Merauke — Badan Karantina Indonesia (Barantin) melalui Balai Karantina Hewan, Ikan, dan Tumbuhan (BKHIT) Papua Selatan menggagalkan upaya pengeluaran 115 butir telur burung paruh bengkok dari Merauke menuju Surabaya.
Penggagalan dilakukan dalam dua kejadian berbeda pada 20 dan 23 Agustus 2026 di Terminal Keberangkatan Bandara Mopah, Merauke.
Petugas Karantina bersama Aviation Security (Avsec) Bandara Mopah menemukan telur tersebut dalam pemeriksaan barang bawaan penumpang.
Pada kejadian pertama, pemeriksaan X-Ray pada 20 Agustus mendeteksi barang mencurigakan. Pemeriksaan bersama Karantina, Avsec, dan Satgas kemudian menemukan 38 butir telur yang dikemas menggunakan kapas dan tisu.
Tiga hari kemudian, petugas kembali menemukan 77 butir telur dalam dua kotak dengan modus pengemasan serupa. Dari hasil pemeriksaan dan keterangan penumpang, telur-telur tersebut diketahui akan dibawa dari Merauke menuju Surabaya untuk diserahkan kepada pihak lain.
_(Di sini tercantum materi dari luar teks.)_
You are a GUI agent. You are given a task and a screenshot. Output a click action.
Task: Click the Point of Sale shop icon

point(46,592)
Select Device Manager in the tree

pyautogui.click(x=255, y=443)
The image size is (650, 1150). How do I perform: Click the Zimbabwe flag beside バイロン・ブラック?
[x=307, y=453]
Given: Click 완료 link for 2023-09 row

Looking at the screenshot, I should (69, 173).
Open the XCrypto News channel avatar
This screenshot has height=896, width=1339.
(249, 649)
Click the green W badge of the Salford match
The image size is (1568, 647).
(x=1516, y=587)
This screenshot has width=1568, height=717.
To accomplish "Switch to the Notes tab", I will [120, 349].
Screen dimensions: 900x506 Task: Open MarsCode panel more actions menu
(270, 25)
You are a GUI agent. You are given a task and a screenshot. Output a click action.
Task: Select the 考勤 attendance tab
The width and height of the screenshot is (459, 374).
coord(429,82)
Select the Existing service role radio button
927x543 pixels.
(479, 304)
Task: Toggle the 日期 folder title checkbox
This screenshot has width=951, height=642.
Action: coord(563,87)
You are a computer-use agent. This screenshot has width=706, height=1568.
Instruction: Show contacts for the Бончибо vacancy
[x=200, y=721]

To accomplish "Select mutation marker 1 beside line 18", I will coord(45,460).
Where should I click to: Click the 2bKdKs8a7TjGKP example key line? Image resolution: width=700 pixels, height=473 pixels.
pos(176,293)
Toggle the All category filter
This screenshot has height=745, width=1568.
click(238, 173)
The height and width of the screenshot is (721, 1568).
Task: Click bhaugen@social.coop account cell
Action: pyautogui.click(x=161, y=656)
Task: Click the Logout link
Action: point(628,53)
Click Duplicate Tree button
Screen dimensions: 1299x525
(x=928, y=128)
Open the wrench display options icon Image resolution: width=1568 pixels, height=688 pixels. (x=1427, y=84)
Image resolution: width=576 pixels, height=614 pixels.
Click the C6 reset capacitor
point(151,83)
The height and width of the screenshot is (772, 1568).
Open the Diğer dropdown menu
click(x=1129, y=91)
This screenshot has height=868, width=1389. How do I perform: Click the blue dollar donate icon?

Barang bawaan tersebut kemudian ditahan petugas BKHIT Papua Selatan untuk penanganan lebih lanjut sesuai ketentuan.
Kepala BKHIT Papua Selatan, Irsan Nuhantoro, mengatakan pengawasan terhadap lalu lintas satwa dan produk turunannya akan terus diperkuat, khususnya di pintu keluar Papua Selatan.
“Karantina bukan hanya menjaga dari risiko hama dan penyakit, tetapi juga menjadi bagian dari upaya menjaga kekayaan biodiversity Papua Selatan agar tetap lestari dan dapat diwariskan kepada generasi mendatang,” ujar Irsan di Merauke, Kamis, (27/8).
Ia menegaskan, pengawasan tersebut merupakan bagian dari pelaksanaan tugas perkarantinaan sebagaimana diatur dalam Undang-Undang Nomor 21 Tahun 2019 tentang Karantina Hewan, Ikan, dan Tumbuhan.
Pengawasan lalu lintas komoditas hayati, termasuk satwa dan produk turunannya, diperlukan untuk mencegah risiko penyebaran hama dan penyakit sekaligus mendukung perlindungan sumber daya alam hayati.
Menurut Irsan, keberhasilan penggagalan tersebut juga tidak terlepas dari kolaborasi antara petugas Karantina dan Avsec Bandara Mopah dalam mendeteksi barang bawaan yang mencurigakan.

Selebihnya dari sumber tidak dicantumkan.